**EXERCISE PROMPT**
Copy, with no pictures, the line that contains "Where should I" and each line after it down to the end of the entries below, exactly.

**DATA**
-=-=-

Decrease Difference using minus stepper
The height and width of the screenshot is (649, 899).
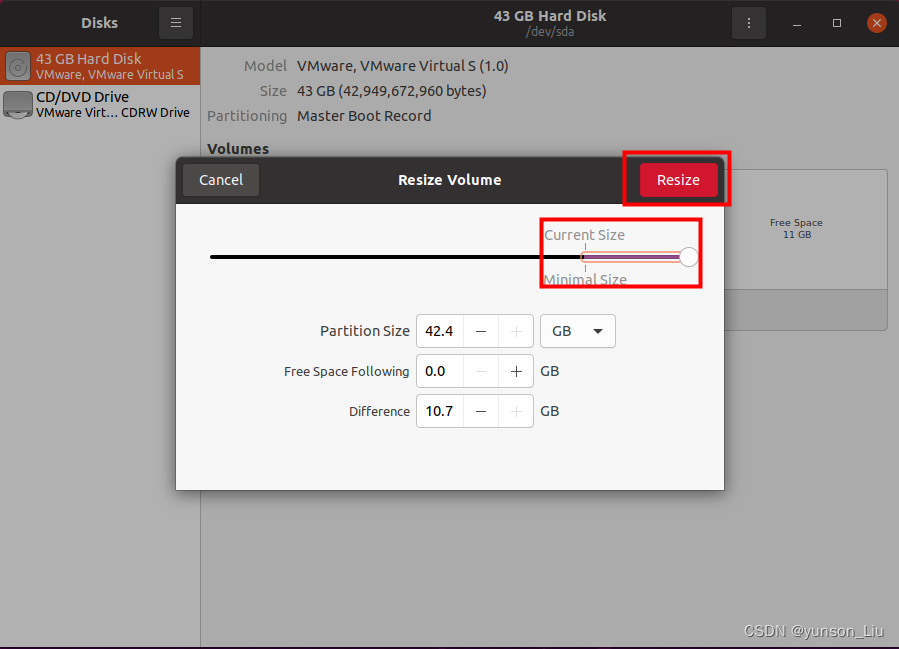coord(481,411)
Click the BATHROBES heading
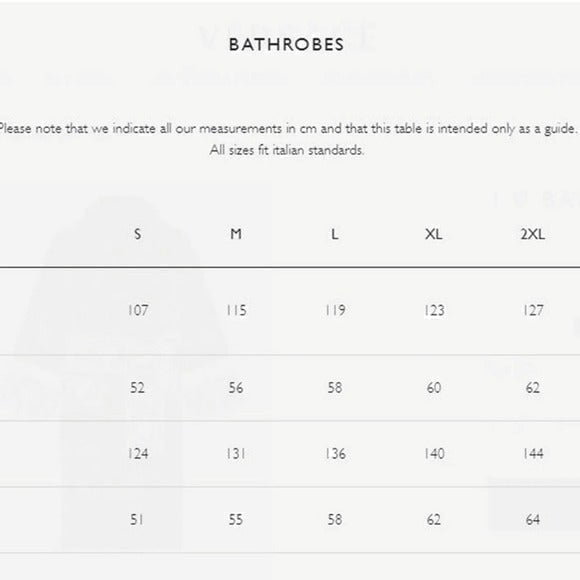Viewport: 580px width, 580px height. 287,44
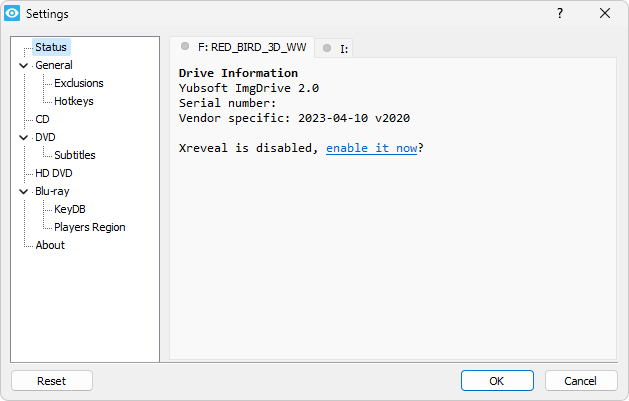
Task: Open the question mark help button
Action: (x=560, y=13)
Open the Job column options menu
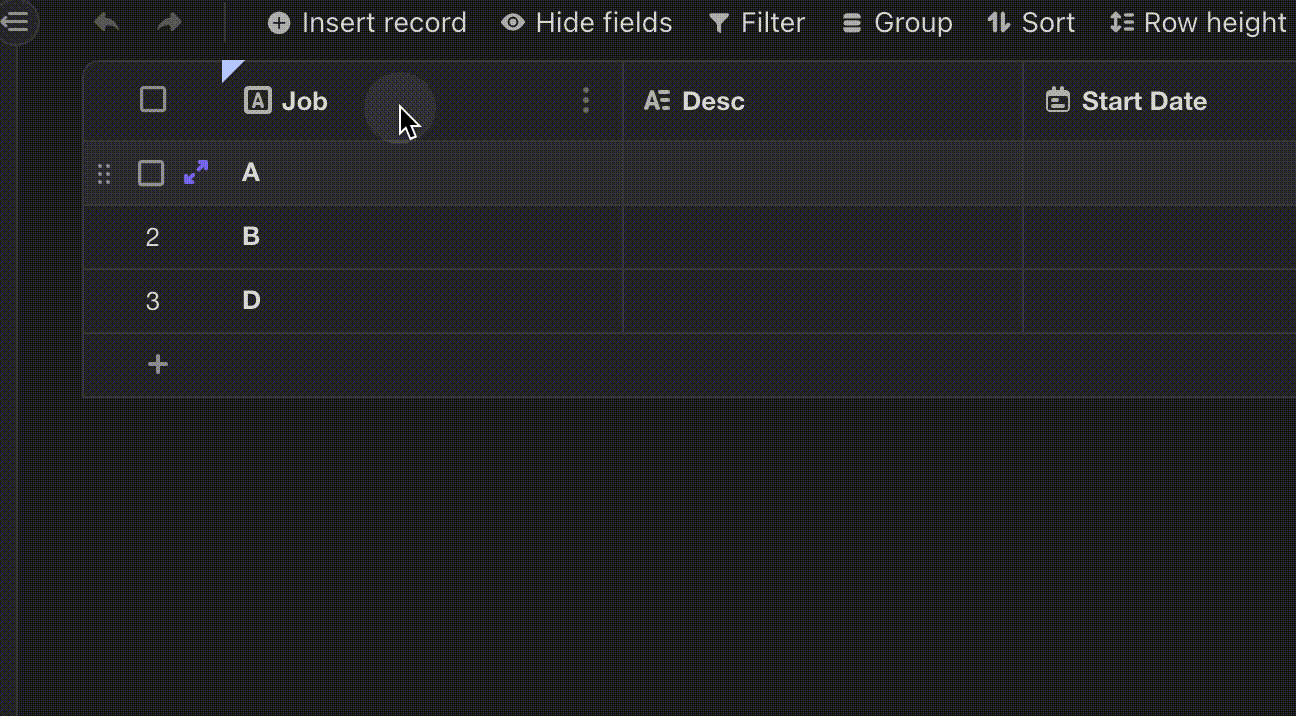This screenshot has width=1296, height=716. click(x=586, y=100)
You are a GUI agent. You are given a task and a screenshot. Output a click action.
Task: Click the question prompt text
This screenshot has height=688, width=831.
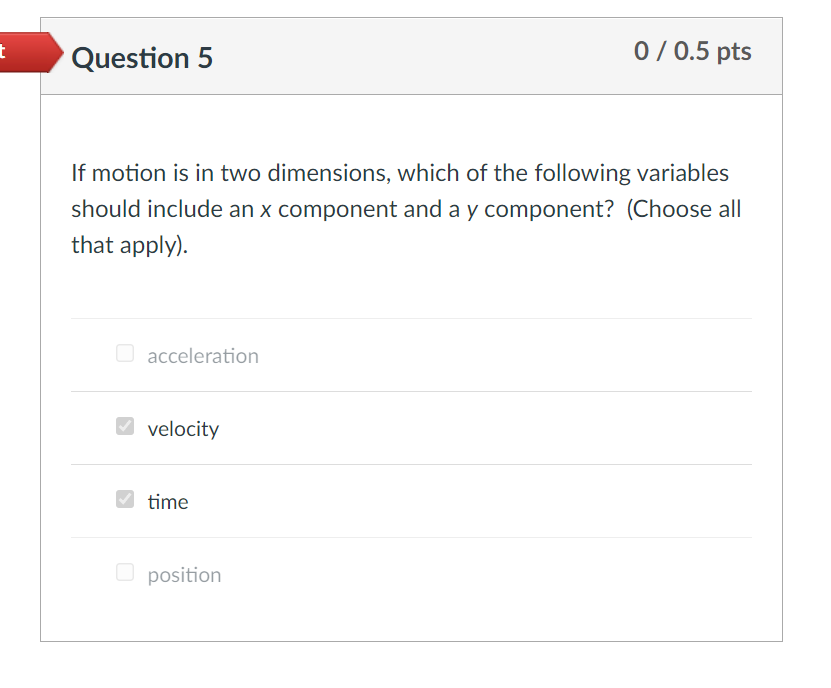click(400, 208)
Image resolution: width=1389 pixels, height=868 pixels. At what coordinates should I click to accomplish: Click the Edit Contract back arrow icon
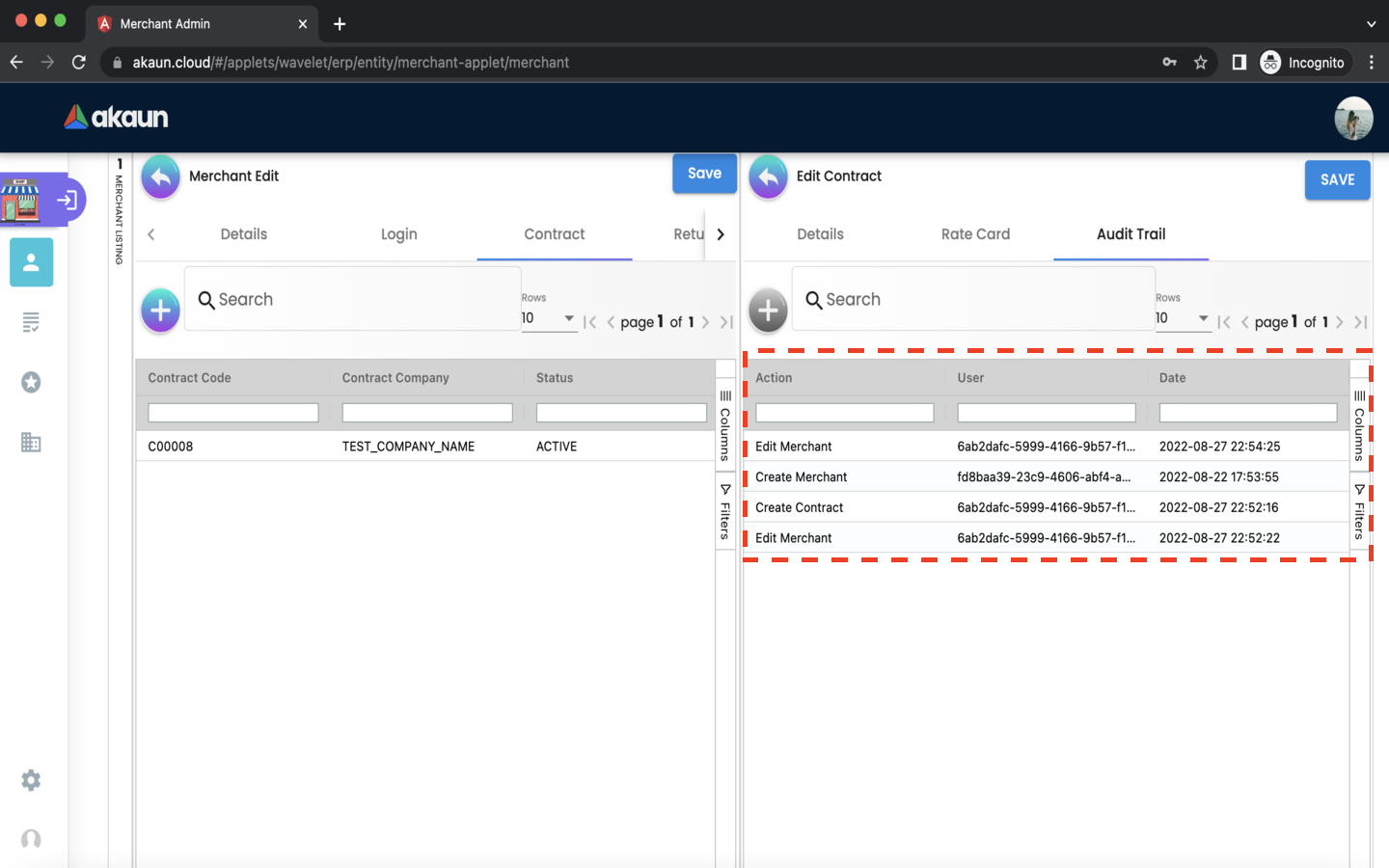768,177
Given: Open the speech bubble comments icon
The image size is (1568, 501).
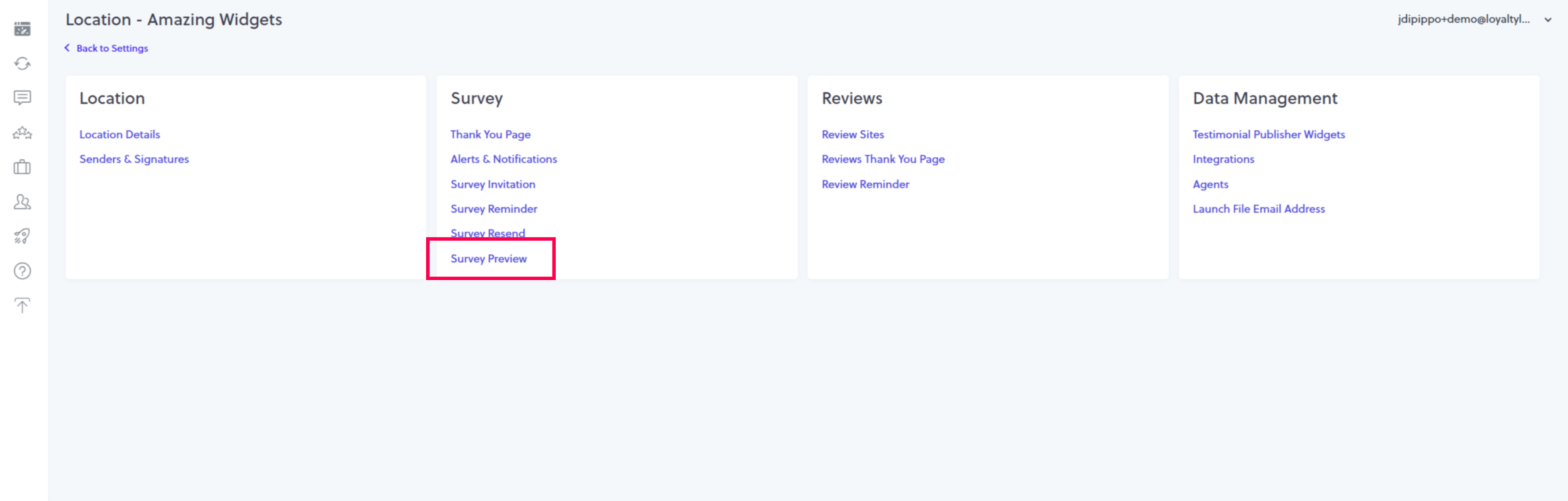Looking at the screenshot, I should click(22, 98).
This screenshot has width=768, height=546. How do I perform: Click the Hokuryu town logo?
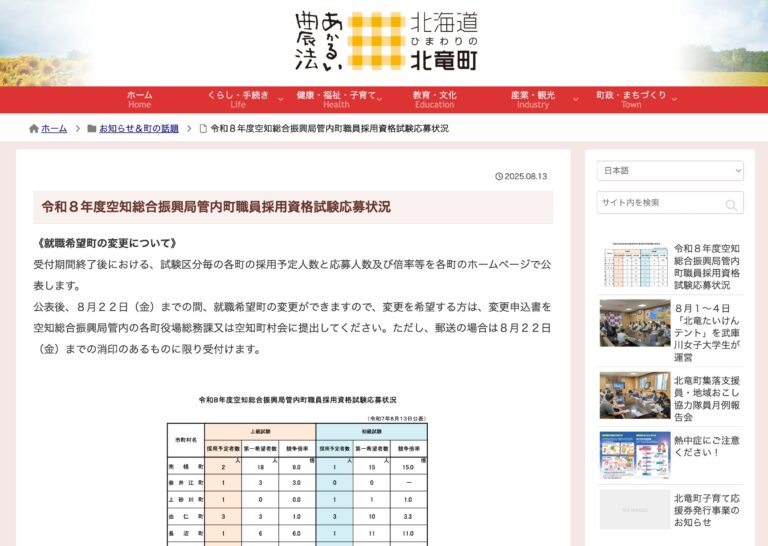tap(386, 41)
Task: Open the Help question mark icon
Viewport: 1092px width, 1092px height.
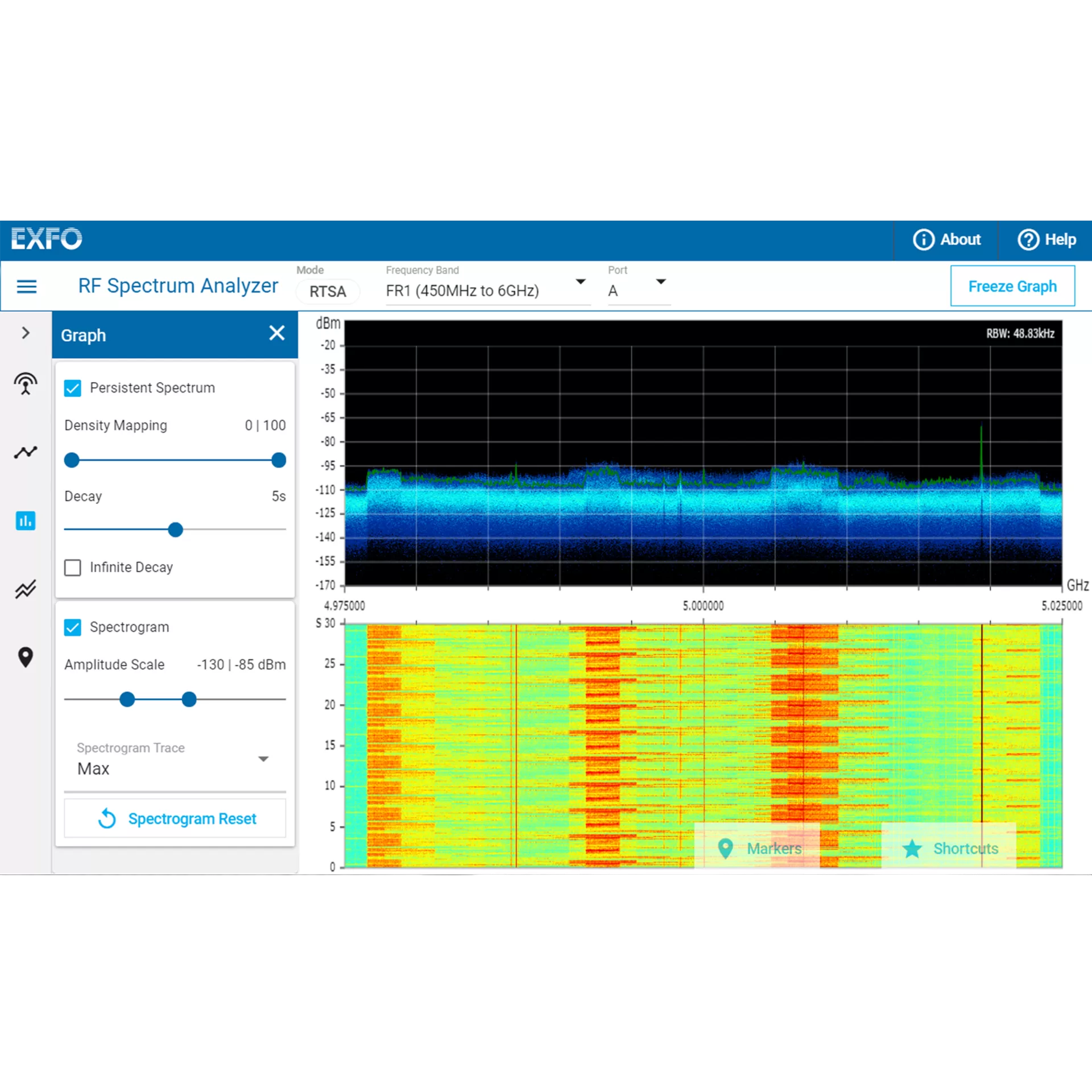Action: 1028,239
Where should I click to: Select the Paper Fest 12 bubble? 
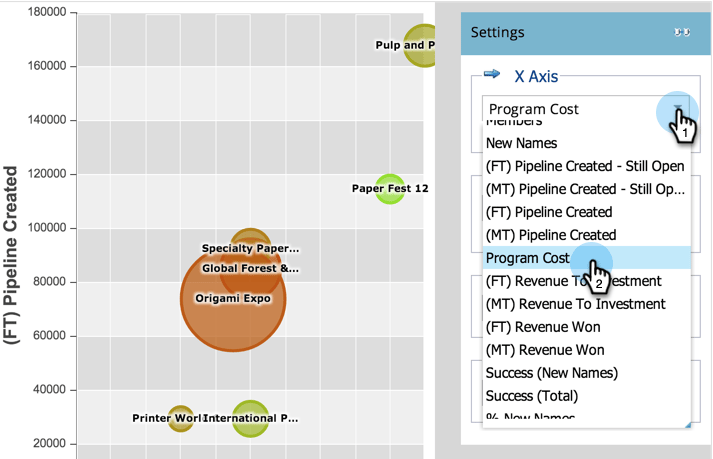coord(390,188)
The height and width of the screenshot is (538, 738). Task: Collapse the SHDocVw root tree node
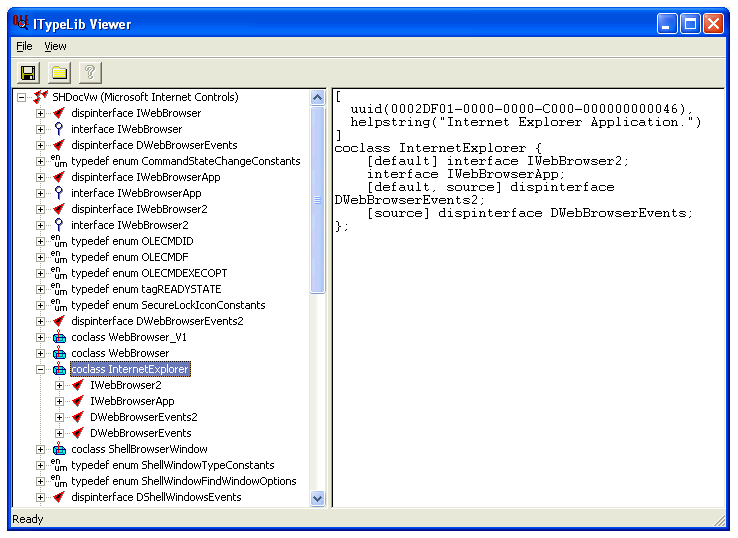pos(22,97)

-=-=-

**EXPECTED ANSWER**
Where should I click to: Select the Paper Fest 12 bubble? 
coord(390,188)
The height and width of the screenshot is (538, 738). Task: Collapse the SHDocVw root tree node
pos(22,97)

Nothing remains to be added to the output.